Furthermore, parenting itself is highly gendered in law and society, making it difficult for men to assume caregiving roles. Sex-role stereotypes, often historically codified in law, cast white women as caregivers and white men as breadwinners. Masculinity throughout the 20th century was defined by this stereotypical family wage system, even though working-class men and men of color were largely excluded from that system.
The gendered breadwinner-caregiver model has become increasingly destabilized over time. In fact, as we noted in our issue brief, “The New Breadwinners: 2010 Update,” in 2010 women were either primary breadwinners or co-breadwinners in nearly two-thirds of American families with children. Yet gendered caregiver bias persists and can result in employment discrimination against men when they request leave to care for their children.
Given the devaluation of caregiving, while also recognizing that most parents—especially low-income ones—must work, how can we support working parents as both workers and caregivers?
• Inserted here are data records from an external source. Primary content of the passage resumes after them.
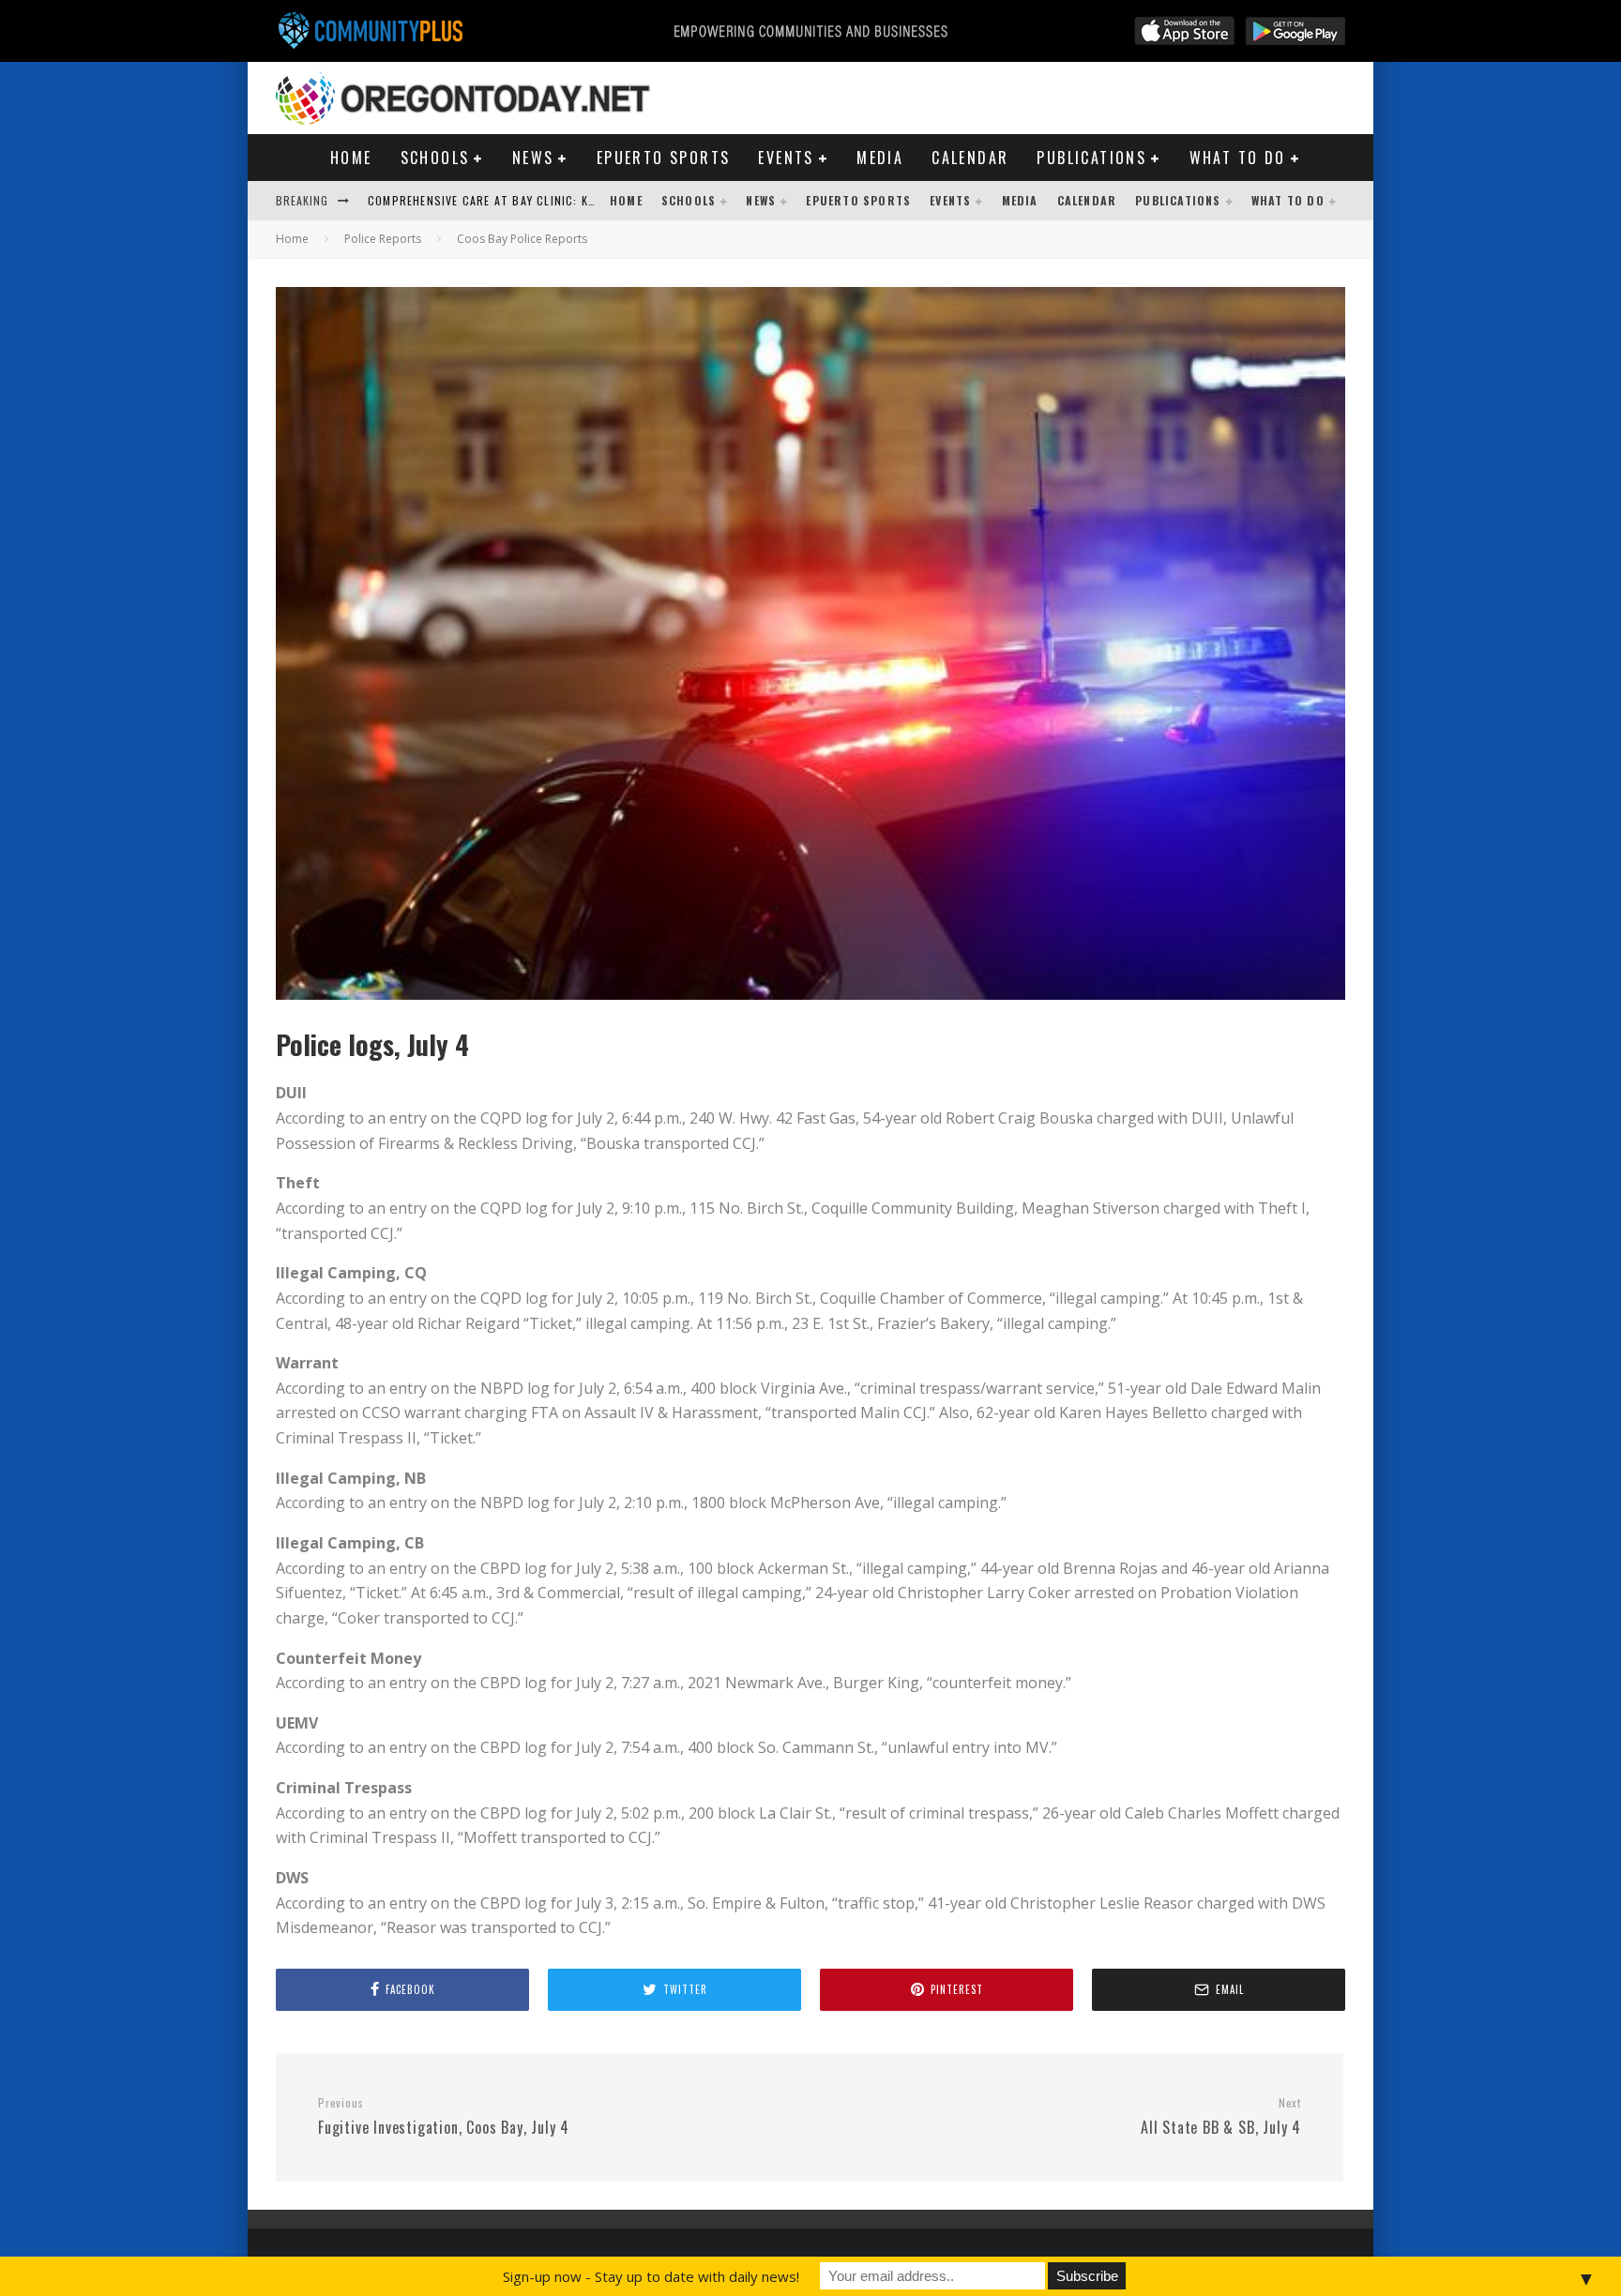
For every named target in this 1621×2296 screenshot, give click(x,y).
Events (785, 157)
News (533, 157)
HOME (351, 157)
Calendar (970, 157)
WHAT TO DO (1237, 157)
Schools (435, 157)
The Family and Medical Leave Act was a step in the right direction: By protecting the jobs of workers caring for a new child, the law reflects policymakers’ recognition that caretaking after birth or adoption of a child is essential, and that workers should have the flexibility to take time off to do so.
The law also furthers equality and disrupts sex-role stereotypes by applying equally to both men and women. Under the law, men and women alike have the opportunity to take time off to care for family members—and the percentage of men taking leave for caregiving purposes has increased steadily over time. Even former Supreme Court Justice William Rehnquist, initially an opponent of women’s equality under the law, acknowledged the crucial work that the law does to “attack the formerly state-sanctioned stereotype that only women are responsible for family caregiving.”
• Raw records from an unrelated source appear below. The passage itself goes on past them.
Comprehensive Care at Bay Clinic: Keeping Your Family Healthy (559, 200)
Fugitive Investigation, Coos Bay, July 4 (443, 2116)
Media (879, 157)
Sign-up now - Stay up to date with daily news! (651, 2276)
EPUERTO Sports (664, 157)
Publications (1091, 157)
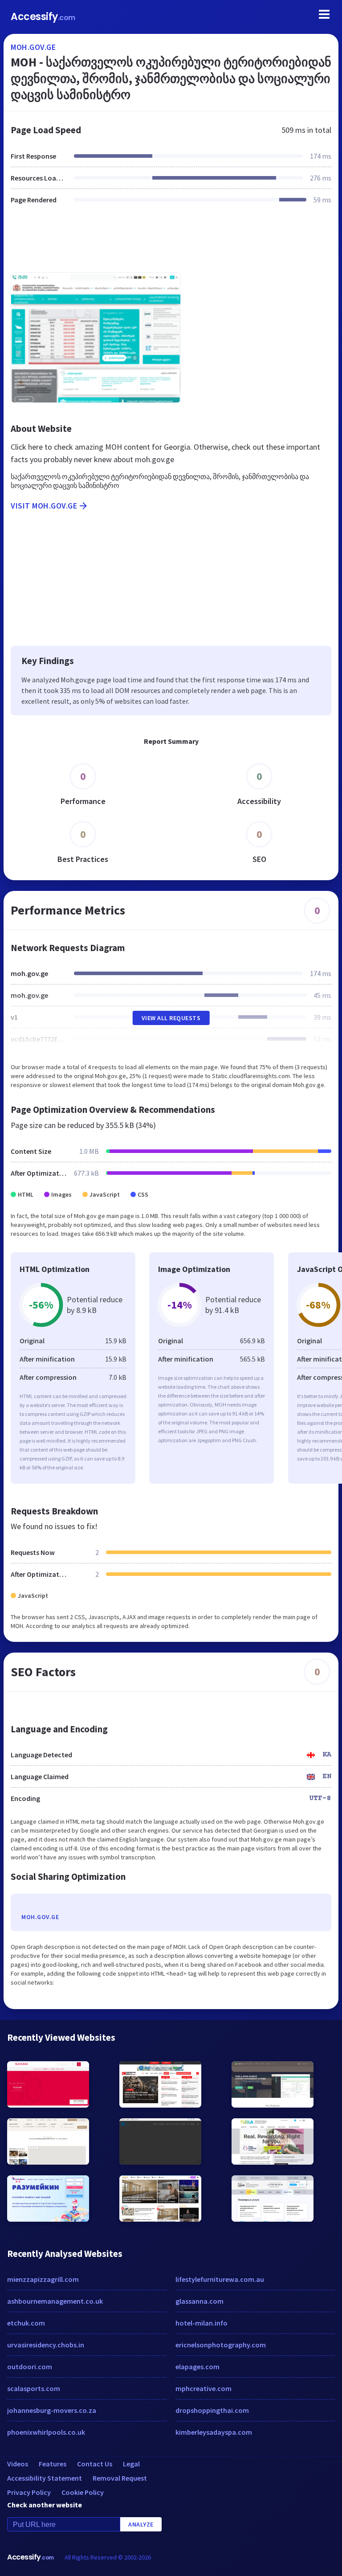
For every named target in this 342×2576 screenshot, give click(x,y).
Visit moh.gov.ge (44, 505)
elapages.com (197, 2366)
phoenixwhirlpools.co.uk (46, 2432)
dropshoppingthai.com (212, 2410)
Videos (17, 2463)
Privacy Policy (29, 2492)
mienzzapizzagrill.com (43, 2279)
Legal (131, 2463)
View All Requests (171, 1018)
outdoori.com (29, 2366)
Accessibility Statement (44, 2477)
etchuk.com (26, 2322)
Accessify (43, 17)
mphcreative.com (203, 2388)
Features (52, 2463)
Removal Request (120, 2477)
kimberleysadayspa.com (213, 2432)
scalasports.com (33, 2388)
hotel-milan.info (201, 2322)
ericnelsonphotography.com (220, 2344)
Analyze (141, 2524)
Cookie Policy (82, 2492)
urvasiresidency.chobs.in (45, 2344)
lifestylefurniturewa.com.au (219, 2279)
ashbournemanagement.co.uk (55, 2301)
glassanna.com (199, 2301)
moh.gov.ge (33, 47)
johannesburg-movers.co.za (51, 2410)
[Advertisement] (171, 244)
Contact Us (94, 2463)
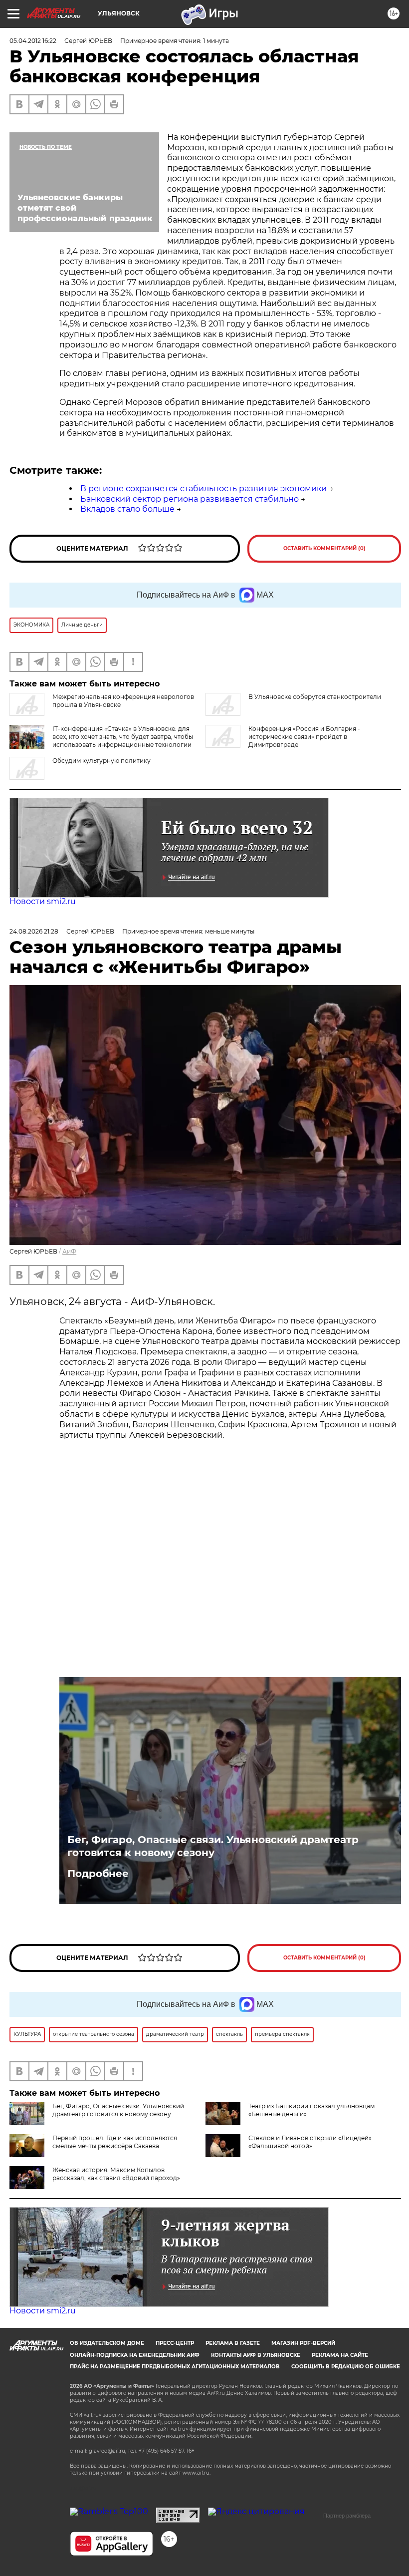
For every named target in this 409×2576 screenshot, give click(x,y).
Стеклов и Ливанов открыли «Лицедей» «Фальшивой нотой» (310, 2142)
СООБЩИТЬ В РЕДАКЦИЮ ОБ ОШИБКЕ (345, 2366)
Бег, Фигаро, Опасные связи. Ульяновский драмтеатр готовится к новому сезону (213, 1846)
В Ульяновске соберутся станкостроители (314, 696)
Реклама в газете (232, 2343)
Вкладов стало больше (127, 509)
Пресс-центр (175, 2343)
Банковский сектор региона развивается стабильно (189, 499)
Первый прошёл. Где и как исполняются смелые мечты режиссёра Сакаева (114, 2142)
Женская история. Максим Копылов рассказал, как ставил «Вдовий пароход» (116, 2174)
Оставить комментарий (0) (324, 548)
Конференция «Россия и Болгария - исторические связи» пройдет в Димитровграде (304, 736)
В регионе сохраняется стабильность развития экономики (203, 488)
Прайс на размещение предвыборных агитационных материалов (175, 2366)
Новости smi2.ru (42, 901)
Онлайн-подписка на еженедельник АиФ (135, 2355)
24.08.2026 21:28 (33, 931)
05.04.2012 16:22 (32, 40)
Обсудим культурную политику (101, 760)
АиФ (69, 1251)
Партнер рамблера (347, 2516)
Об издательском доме (107, 2343)
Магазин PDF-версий (303, 2343)
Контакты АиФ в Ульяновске (255, 2355)
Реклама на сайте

Workplace policies such as the Family and Medical Leave Act give workers the opportunity to care for their families with dignity by permitting them to continue to work and also to spend crucial time bonding with their new children. Under the law, workers can also take time off to care for a seriously ill family member, including a child, expanding the ability for parents to meet the needs of their children.
Unfortunately, the Family and Medical Leave Act doesn’t go far enough. As we noted in our 2009 issue brief, “Labor Pains: Improving Employment and Income Security for Pregnant Women and New Mothers,” the law only covers a subset of workers. According to new statistics released by the Department of Labor, more than 60 percent of workers do not qualify for the protections of the law because they or their employers do not meet one or more requirements for leave. Moreover, because the leave is unpaid, almost 50 percent of workers report not being financially able to take the leave. Guaranteed leave does not enhance the ability for individuals to parent with dignity if they do not qualify for it or cannot afford to take it.
Workplace leave is crucial for people with children to be able to parent with dignity and have healthy families. The ability to care for children when they are born or adopted, or when they fall ill is essential to a holistic and comprehensive vision of reproductive health, rights, and justice. The Family and Medical Leave Act was a good beginning, but we must continue to fight until all Americans have the ability to care for their children without jeopardizing their job or their income.
Elizabeth Chen is a Policy Analyst at the Center for American Progress and a Law Students for Reproductive Justice law fellow.